Some members of Mississippi's clergy are now calling on Nissan's Plant in Canton to allow employees the opportunity to vote for unionization, but many factory workers say they don't want a union.
A group of one-hundred pastors and ministers from across the Jackson-Metro area gathered outside the Canton-based factory yesterday, to deliver a letter asking the automaker to hold the election to organize a union. Reverend Horace McMillon is with Open Door Mennonite Church in Jackson.
"Workers have a right to decide for themselves without fear, without intimidation, without threats, without retaliation to decide whether they want representation or not," says McMillon. "They have that right, and Nissan has done everything that they could for before even the word union was ever whispered to deny the workers the right to decide."
Travis Parks of Carthage is a pro-union Nissan employee who works over-night at the plant. He says management has consistently treated staff unfairly.
""There is nothing consistent inside the plant; things are different for everybody," Parks says. “When you walk in there it depends on who you are. Sometimes it depends on color. Sometimes it depends on gender. It depends on whether you're buddies with that manager outside that plant. You're treated differently depending on who you are. If you're pro-union you're treated differently. There's no consistency across the board with Nissan."
Nissan, however, says Parks is a minority voice at the plant. They say most employees have no desire to unionize. Helelaine Osborn of Brandon has been working on the wheel-align section of the plant for more than eleven years. She doesn't understand where the pro-union sentiment is coming from.

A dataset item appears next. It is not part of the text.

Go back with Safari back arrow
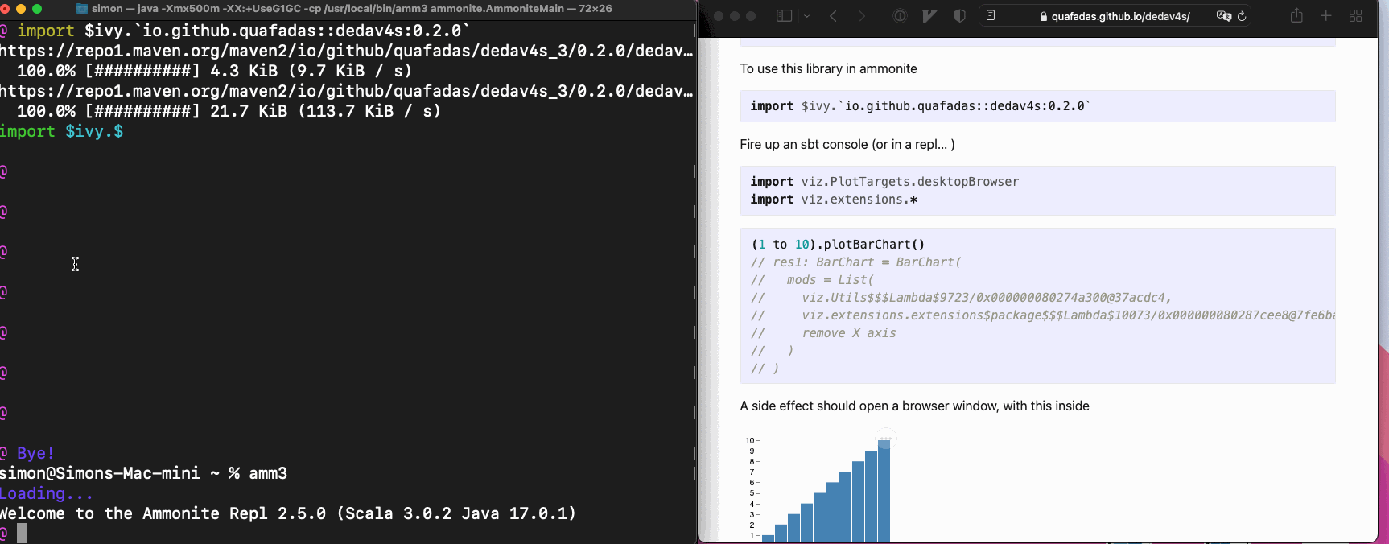The image size is (1389, 544). pyautogui.click(x=833, y=16)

"From my prospective, and the people that I've talked to in the area that I work at, we all get along; It's sort of like a family," says Osborn. "I don't understand where that concept that they have of 'we need a union.' I've always felt like I could always go to anybody in management and talk to them if I had a problem."
According to the National Labor Relations Board, at least 30 percent of workers have to sign a petition in favor of unionization in order for a vote to take place.